Examples of useful polyols include pentaerythritol, trimethylolethane, trimethylolpropane, 1,2,3-hexanetriole, sorbitol, mannitol and glycerol.

Further additives in the inventive bleach activator granules may be dye fixatives, for example dye fixatives which are obtained by reacting diethylenetriamine, dicyandiamide and amidosulfuric acid, amines with epichlorohydrin, for example dimethylaminopropylamine and epichloro-hydrin or dimethylamine and epichlorohydrin or dicyandiamide, formaldehyde and ammonium chloride, or dicyandiamide, ethylenediamine and formaldehyde or cyanamide with amines and formaldehyde, or polyamines with cyanamides and amidosulfuric acid or cyanamides with aldehydes and ammonium salts, but also polyamine N-oxides, for instance poly(4-vinylpyridine N-oxide), e.g.
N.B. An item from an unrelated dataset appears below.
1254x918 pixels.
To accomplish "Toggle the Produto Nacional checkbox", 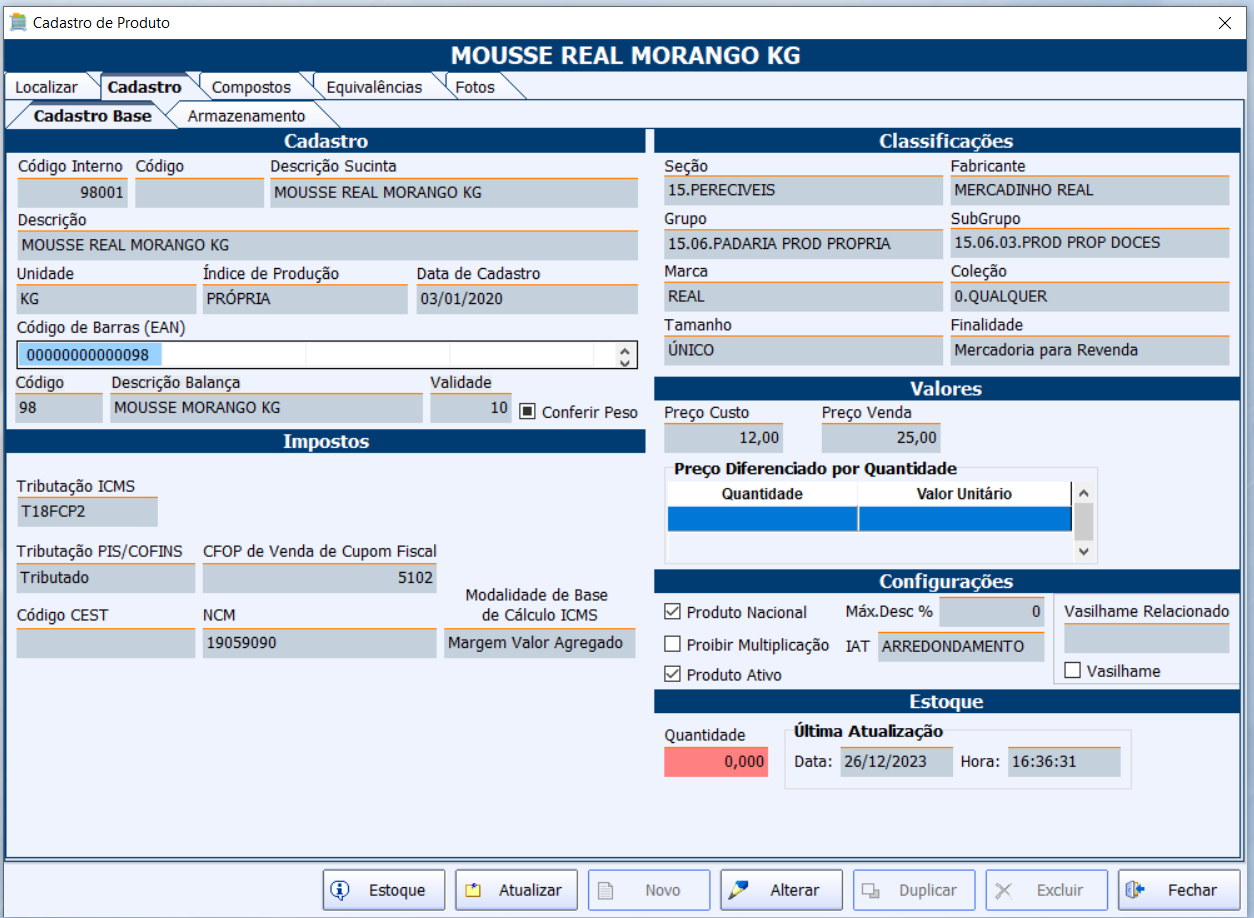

Chromabond S-400 from ISP; polyvinyl-pyrrolidone, e.g. Sokalan HP 50/BASF, and copolymers of N-vinyl-pyrrolidone with N-vinylimidazole and optionally other monomers.

Dye transfer inhibitors are also useful, for example polyamine N-oxides, for instance poly(4-vinylpyridine N-oxide), e.g. Chromabond S-400 from ISP; polyvinylpyrrolidone, e.g. Sokalan HP 50/BASF, and copolymers of N-vinyl-pyrrolidone with N-vinylimidazole and optionally other monomers.

The graying inhibitors used may be carboxymethylcellulose, methyl-cellulose, hydroxyalkylcellulose, methylhydroxyethylcellulose, methyl-hydroxypropylcellulose, methylcarboxymethylcellulose and polyvinyl-pyrrolidone.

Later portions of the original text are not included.